▸ What you are asked to do: Search the data for the string "agent" and copy each line in which it appears.

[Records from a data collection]
++++++++

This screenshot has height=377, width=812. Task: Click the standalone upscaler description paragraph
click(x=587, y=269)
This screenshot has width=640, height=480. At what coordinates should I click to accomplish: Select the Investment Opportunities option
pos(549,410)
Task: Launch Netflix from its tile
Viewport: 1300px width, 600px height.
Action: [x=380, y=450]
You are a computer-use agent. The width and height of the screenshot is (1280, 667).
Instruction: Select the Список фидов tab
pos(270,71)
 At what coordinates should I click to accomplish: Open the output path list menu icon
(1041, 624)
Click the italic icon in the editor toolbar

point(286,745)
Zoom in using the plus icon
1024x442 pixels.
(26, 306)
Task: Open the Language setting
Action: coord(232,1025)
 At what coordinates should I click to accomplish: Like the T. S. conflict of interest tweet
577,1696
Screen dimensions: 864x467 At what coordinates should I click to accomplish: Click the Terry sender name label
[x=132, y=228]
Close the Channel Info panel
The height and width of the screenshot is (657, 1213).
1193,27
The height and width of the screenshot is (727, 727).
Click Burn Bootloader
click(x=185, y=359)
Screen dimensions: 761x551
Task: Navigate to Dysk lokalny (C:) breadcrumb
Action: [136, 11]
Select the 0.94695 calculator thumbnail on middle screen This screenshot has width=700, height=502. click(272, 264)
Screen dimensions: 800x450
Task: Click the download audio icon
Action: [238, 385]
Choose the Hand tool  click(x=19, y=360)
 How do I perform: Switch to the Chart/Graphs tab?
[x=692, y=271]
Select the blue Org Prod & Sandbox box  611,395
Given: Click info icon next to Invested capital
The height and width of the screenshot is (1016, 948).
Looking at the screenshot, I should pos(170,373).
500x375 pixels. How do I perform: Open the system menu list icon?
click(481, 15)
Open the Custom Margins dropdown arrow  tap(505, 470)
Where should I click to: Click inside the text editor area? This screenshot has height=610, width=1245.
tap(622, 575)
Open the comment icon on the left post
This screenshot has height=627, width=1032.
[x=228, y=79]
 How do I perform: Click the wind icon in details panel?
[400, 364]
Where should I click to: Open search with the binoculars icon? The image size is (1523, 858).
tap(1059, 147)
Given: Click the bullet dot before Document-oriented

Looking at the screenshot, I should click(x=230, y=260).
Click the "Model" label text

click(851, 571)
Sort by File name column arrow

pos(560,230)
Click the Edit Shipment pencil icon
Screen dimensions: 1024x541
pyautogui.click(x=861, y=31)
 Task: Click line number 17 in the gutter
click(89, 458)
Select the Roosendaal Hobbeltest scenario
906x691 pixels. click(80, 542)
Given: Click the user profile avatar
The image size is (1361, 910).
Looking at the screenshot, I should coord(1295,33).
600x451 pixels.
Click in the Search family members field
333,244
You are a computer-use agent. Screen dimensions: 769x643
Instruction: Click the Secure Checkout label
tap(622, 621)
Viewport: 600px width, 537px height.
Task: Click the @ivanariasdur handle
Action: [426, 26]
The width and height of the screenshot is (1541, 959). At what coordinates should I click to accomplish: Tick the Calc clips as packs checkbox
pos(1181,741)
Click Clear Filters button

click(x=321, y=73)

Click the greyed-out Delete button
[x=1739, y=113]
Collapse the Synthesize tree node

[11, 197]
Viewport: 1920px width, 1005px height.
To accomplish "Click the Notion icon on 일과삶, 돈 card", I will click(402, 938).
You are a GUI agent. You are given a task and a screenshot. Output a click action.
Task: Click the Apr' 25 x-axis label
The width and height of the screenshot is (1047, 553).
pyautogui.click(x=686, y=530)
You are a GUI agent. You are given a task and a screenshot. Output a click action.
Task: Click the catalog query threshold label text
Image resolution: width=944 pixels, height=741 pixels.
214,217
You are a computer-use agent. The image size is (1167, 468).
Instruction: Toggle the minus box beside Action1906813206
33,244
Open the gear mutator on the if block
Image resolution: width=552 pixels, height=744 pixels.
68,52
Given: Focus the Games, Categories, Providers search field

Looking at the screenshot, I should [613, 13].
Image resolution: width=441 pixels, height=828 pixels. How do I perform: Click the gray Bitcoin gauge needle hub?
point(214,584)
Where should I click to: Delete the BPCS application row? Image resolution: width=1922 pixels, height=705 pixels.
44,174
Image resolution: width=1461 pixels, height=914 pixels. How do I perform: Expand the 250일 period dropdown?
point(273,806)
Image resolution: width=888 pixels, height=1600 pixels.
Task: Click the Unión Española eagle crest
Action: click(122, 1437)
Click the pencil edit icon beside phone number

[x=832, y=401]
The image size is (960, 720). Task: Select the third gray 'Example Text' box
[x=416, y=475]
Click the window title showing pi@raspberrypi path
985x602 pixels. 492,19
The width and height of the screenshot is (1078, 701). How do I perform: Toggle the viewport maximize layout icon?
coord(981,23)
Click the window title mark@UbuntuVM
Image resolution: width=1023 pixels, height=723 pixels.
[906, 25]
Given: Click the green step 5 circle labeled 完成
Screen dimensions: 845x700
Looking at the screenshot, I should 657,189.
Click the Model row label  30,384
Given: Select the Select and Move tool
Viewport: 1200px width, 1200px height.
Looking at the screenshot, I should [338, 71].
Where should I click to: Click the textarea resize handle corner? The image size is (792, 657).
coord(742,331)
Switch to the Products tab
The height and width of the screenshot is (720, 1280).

++++++++

▸ Solution below:
You are a computer-use agent. The width and height of the screenshot is (1280, 667).
You are a computer-use agent. Screen dimensions: 769x643
You are a GUI agent. You are given a task and a screenshot. Output a click action.
You are a GUI agent. You are given a task and a screenshot. Output a click action.
You are a computer-use agent. The image size is (1167, 468).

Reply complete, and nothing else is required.